DATA SHOWN below:

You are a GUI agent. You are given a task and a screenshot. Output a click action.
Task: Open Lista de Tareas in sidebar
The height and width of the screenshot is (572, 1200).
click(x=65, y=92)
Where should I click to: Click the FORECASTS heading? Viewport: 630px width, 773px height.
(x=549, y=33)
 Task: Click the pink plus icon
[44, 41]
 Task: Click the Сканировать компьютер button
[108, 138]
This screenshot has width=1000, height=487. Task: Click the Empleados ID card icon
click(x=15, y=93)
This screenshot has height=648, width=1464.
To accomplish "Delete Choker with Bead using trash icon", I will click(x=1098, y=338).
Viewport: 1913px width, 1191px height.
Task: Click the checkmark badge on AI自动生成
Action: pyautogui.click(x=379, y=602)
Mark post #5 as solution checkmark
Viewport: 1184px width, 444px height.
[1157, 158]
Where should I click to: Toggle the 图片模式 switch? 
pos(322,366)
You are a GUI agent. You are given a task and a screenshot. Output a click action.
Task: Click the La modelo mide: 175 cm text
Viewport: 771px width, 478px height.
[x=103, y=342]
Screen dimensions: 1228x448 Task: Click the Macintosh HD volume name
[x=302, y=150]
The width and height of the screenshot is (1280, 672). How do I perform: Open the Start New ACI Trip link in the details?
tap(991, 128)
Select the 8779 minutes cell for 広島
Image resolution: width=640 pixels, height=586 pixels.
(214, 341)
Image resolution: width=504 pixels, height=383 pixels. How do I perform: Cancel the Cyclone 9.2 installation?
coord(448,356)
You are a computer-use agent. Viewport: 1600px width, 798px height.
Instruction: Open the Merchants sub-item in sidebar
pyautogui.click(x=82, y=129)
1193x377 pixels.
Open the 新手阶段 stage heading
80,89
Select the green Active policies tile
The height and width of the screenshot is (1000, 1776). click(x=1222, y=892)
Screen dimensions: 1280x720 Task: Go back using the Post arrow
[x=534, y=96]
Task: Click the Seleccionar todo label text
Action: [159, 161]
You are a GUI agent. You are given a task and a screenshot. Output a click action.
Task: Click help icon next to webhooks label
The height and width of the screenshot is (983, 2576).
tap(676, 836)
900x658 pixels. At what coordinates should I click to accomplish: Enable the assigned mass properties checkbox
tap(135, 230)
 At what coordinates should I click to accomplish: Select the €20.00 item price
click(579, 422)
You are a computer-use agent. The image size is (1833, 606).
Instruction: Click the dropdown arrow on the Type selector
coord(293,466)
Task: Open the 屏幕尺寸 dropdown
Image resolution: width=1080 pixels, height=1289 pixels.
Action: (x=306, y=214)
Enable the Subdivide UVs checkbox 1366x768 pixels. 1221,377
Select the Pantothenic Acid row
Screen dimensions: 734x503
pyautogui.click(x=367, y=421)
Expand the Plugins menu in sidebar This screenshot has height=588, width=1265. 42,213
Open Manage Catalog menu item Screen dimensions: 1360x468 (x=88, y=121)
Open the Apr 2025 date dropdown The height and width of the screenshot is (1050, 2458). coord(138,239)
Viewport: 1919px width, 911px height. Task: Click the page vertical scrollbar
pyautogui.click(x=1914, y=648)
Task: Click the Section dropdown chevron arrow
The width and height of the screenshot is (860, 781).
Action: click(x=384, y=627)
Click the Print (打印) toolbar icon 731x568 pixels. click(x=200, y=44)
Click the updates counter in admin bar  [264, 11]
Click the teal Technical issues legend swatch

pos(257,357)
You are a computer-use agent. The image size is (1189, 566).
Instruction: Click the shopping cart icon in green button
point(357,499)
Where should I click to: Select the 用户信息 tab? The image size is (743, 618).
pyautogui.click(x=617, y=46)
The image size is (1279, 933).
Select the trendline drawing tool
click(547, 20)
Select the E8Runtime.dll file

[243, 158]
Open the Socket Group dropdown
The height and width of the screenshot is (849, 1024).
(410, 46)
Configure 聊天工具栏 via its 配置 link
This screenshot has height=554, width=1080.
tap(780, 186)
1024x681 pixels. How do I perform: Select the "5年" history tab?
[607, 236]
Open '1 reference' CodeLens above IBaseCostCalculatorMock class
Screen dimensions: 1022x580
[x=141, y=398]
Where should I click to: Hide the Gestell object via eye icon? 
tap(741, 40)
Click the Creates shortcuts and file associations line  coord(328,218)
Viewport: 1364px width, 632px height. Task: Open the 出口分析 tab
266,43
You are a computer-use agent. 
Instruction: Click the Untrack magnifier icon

End of DATA SHOWN.

YOUR OBJECTIVE:
Search the records for the string "menu" and return every line in which it occurs.

WRITTEN ANSWER:
Expand the Plugins menu in sidebar This screenshot has height=588, width=1265. 42,213
Open Manage Catalog menu item Screen dimensions: 1360x468 (x=88, y=121)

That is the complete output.